Wir hatten erst die halbe Strecke zurückgelegt, als es donnerte, und Blitze flackerten. Rasch verfinsterte sich der Himmel, und dann begann es zu regnen wie jetzt. Die großen, schweren Tropfen peitschten uns ins Gesicht, und ringsum gab es keine Behausung, die uns Schutz geboten hätte.
Als wir von den Rädern stiegen, fielen Blitz und Donner fast zusammen.

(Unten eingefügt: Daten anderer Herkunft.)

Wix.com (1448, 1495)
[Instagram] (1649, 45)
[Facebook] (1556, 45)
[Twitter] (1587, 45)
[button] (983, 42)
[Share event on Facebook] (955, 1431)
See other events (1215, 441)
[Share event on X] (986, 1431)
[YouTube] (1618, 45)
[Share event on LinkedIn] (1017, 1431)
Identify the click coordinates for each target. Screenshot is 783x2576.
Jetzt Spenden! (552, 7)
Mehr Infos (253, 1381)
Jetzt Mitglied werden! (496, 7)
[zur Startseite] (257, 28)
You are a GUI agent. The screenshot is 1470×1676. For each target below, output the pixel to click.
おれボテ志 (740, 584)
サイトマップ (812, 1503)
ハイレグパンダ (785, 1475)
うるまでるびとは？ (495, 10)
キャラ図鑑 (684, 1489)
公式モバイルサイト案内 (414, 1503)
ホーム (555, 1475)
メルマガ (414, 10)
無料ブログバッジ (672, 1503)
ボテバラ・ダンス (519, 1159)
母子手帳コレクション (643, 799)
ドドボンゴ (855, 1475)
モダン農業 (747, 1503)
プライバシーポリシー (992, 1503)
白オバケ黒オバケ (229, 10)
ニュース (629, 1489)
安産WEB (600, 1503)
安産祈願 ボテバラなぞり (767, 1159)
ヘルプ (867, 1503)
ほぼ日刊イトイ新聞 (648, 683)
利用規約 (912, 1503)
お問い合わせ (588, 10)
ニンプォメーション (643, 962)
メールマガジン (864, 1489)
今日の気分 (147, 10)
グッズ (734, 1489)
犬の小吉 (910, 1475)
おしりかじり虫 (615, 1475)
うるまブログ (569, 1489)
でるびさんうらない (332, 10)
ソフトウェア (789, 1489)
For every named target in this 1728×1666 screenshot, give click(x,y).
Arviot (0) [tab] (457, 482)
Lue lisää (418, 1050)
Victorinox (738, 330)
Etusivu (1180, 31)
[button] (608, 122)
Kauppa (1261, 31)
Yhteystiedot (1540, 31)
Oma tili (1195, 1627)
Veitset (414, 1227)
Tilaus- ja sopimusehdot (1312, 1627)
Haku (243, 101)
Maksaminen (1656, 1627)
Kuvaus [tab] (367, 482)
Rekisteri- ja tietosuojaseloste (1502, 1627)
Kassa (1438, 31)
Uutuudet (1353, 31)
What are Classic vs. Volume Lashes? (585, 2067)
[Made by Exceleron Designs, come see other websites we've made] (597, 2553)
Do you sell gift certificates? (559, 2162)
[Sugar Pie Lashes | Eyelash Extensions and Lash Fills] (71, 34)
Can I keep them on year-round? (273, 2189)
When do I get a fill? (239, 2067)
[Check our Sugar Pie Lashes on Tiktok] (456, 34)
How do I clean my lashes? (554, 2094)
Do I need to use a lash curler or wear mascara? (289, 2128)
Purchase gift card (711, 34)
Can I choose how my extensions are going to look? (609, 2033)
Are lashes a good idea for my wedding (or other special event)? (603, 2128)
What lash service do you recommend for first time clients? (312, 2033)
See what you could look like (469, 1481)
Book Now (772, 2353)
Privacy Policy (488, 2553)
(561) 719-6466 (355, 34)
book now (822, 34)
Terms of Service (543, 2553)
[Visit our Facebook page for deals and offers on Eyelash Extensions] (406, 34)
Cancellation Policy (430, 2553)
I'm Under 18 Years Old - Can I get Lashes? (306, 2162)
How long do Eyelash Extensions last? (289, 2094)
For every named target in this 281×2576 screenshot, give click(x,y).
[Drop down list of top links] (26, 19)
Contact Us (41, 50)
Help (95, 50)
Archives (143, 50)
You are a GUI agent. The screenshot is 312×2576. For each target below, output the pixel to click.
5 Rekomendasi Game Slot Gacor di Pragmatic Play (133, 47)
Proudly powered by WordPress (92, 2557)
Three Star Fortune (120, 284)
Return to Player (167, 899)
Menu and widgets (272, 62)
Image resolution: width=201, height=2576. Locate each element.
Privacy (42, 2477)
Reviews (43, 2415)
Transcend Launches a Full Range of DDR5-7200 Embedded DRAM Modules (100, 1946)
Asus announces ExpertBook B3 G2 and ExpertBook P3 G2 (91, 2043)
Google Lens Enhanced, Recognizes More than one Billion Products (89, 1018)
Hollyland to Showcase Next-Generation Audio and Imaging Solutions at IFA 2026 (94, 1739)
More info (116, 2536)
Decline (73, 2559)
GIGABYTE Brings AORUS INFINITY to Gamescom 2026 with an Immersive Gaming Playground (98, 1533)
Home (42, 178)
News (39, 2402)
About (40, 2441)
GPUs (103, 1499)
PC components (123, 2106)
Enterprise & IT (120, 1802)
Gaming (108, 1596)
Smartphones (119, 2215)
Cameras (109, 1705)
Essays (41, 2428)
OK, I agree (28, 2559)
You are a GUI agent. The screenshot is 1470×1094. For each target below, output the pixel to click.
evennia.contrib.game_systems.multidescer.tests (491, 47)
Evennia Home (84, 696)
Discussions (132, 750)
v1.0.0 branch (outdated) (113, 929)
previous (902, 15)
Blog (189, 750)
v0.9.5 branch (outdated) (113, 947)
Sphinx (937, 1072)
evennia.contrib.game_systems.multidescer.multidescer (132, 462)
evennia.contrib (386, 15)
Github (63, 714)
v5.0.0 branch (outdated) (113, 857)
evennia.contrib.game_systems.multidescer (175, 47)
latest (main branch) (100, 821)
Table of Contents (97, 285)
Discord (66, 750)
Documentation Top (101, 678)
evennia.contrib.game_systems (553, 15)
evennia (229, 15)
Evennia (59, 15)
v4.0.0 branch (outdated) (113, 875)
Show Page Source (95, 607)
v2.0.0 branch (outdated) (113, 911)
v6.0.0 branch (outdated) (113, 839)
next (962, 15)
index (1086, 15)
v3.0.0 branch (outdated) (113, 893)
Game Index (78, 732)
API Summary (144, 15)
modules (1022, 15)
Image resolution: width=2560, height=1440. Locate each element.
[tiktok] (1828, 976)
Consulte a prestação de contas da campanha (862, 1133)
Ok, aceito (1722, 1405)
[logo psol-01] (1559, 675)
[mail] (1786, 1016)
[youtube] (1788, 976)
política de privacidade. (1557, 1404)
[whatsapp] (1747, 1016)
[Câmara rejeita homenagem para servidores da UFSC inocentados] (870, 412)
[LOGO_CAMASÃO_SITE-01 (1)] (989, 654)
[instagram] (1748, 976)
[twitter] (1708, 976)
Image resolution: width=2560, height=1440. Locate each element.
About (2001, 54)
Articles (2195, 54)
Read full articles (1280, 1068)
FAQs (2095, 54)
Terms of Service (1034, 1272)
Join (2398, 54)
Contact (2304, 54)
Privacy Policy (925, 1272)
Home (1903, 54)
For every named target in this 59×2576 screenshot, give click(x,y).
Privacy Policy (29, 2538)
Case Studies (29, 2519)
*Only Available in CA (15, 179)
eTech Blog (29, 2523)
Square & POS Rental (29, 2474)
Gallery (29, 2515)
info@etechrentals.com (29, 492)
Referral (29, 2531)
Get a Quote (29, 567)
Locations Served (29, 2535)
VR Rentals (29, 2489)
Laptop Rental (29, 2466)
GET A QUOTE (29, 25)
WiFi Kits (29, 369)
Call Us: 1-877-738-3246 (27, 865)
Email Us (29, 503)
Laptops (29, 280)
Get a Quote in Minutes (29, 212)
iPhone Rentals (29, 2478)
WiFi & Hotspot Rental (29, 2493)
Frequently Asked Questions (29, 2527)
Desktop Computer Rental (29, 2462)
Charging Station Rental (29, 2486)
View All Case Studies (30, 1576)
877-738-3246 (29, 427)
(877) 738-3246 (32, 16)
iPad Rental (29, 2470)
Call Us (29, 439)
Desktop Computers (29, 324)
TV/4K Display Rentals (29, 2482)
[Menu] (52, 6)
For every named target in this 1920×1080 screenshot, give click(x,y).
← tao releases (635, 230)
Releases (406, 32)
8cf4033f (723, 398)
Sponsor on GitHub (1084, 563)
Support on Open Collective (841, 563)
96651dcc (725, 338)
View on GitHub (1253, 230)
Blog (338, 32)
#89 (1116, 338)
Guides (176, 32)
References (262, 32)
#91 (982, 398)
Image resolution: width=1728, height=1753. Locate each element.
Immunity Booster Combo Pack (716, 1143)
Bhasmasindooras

Schweflige Streifen rasten übers grauschwarze Firmament, zerrissen das Halbdunkel, tauchten die Landschaft für Sekunden in blendende Helle.
„Hinlegen!“, rief mein Vater, ließ das Fahrrad fallen und warf sich ins Unkraut, das kniehoch wucherte.
Ich zog Edit zu einer Mulde, wo wir zu Boden glitten und uns fest anschmiegten, was, wie ich heute weiß, nicht den besten Schutz bot. Obwohl ich meine Augen schloss, nahm ich jeden Lichtreflex wahr. Der Regen wurde stärker und stärker, durchnässte uns bis auf die Haut.
Eine Weile lagen wir reglos. Dann rückten wir aufeinander zu, Stück um Stück, bis sich unsre Schultern berührten wie später, am letzten gemeinsamen Morgen, als wir, von einer noch matten Sonne gewärmt, vor unsrem lindgrünen Haus hockten, die Rücken an den höckerigen Sockel lehnten und sorglos das in der nahen Cukrászda gekaufte Eis aßen, bis wir bemerkten, wie straßenabwärts Gendarmen in die Häuser gingen.